Australia has flatly denied a request from North Korea to reopen its embassy located in Canberra.
Being an ally to the United States as well as member to the United Nations, Australia explained that allowing the nation to get access again to its embassy in Canberra directly compromises its beliefs on North Korea's nuclear testing sprees which it strongly opposes.
"The proposal to reopen a North Korean Embassy in Canberra is not currently progressing," an Australian foreign ministry spokeswoman was quoted by Reuters.
"It is in abeyance until further notice while we work in the United Nations Security Council on the response to North Korea's recent nuclear activity," she said.
Patrick Low, spokesman for Australian Foreign Minister Bob Carr, said the North Korean embassy could still reopen but nobody knows when.

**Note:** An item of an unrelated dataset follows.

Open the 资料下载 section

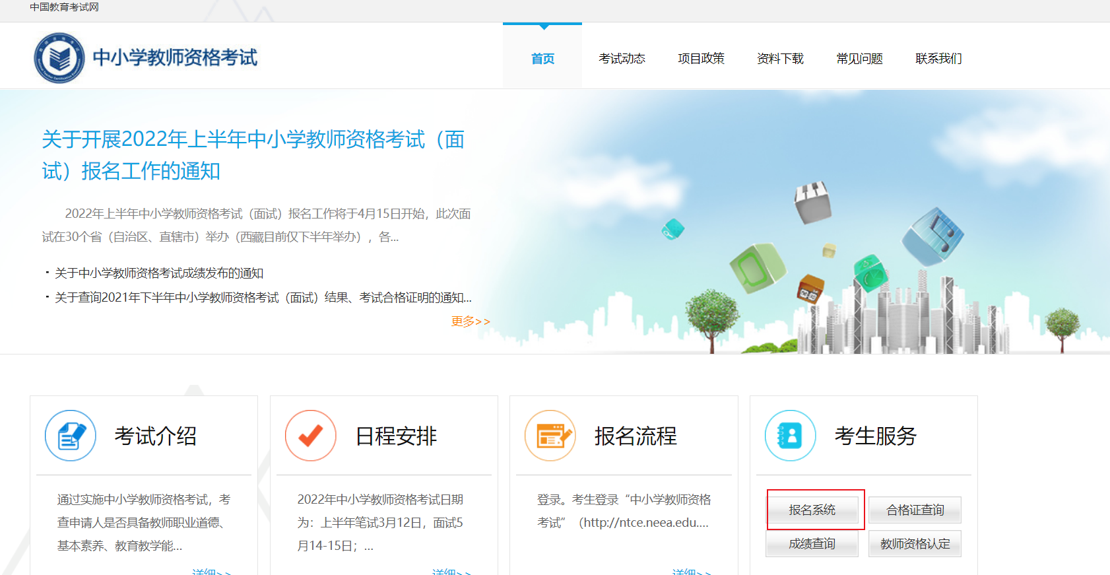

"I wouldn't say it's abandoned. I wouldn't rule out the prospect of there ever being a North Korean Embassy. It's simply not being proceeded with at this point," he added.
The North Korean Embassy opened in Canberra in 2002 but was closed six years later due to financial reasons.
Then in December 2012, Pyongyang approached Australia and expressed the interest to reopen the structure. A team of North Korean diplomats was supposed to visit Canberra in February for site inspection, but Australia stopped the trip following the nuclear test.